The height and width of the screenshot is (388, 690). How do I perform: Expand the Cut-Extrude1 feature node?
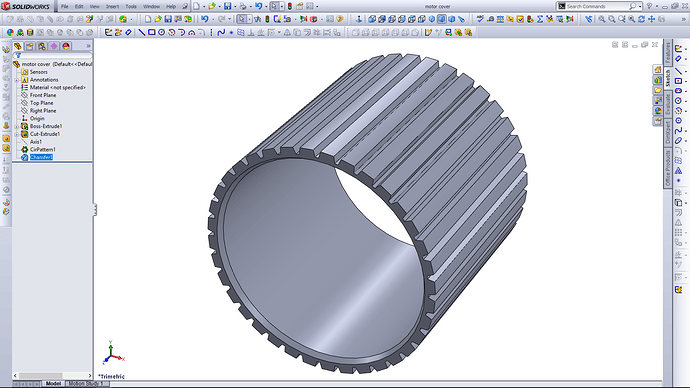(x=17, y=134)
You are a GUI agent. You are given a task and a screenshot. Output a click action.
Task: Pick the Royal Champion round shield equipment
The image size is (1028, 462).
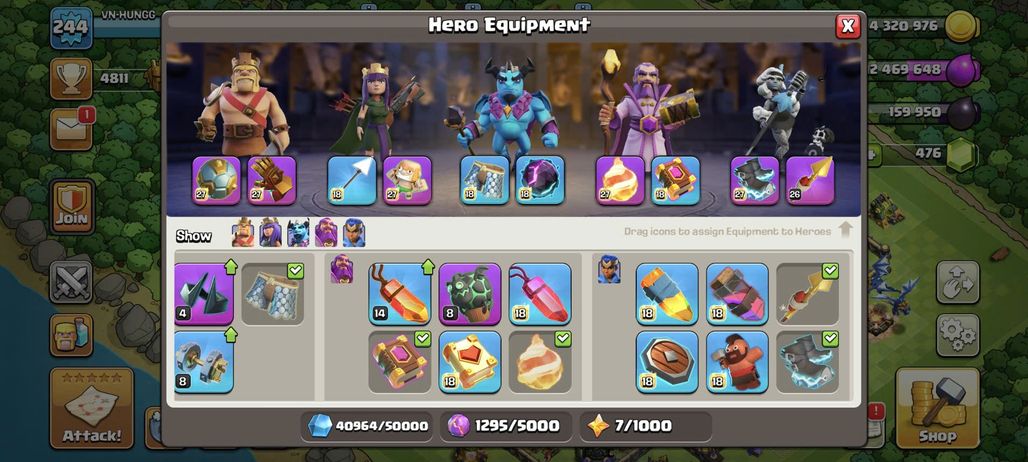click(667, 362)
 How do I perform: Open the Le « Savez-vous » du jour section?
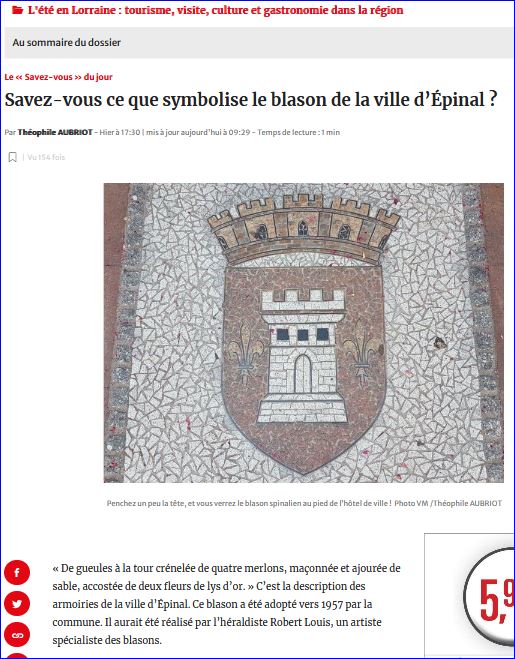58,77
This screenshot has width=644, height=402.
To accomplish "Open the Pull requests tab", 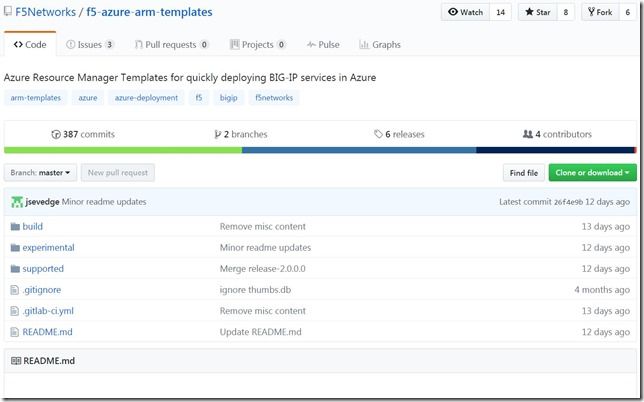I will point(174,45).
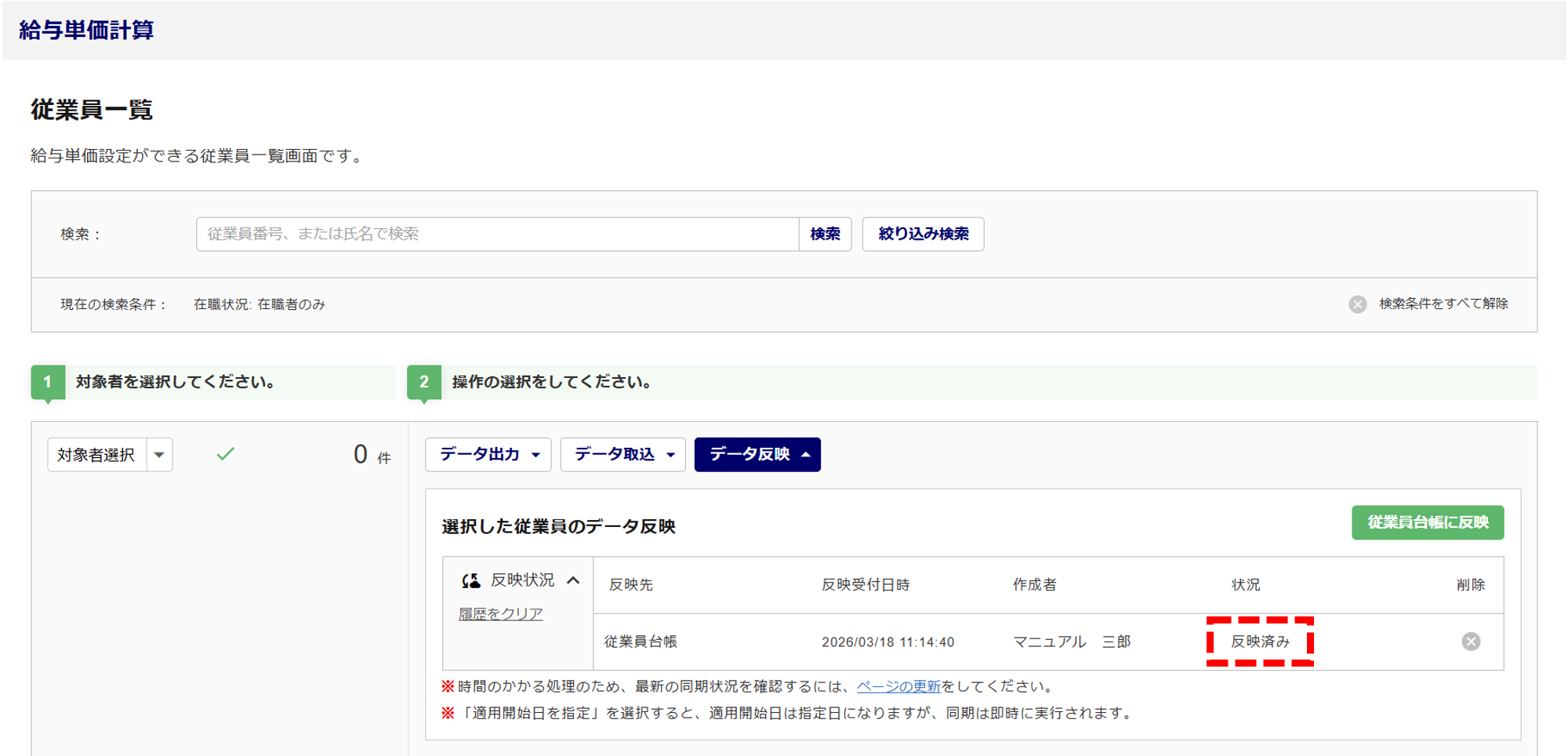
######
● **EXERCISE AIM**: The lines above starting at the one that holds "You are a GUI" and ending at the one that holds "This screenshot has width=644, height=402." are to be written out exactly, ends included, and no pictures are to be copied.

● **EXERCISE ANSWER**:
You are a GUI agent. You are given a task and a screenshot. Output a click action.
Task: Pick the Royal Champion round shield equipment
The image size is (1028, 462).
click(667, 362)
 How do I perform: Open the Le « Savez-vous » du jour section?
58,77
This screenshot has width=644, height=402.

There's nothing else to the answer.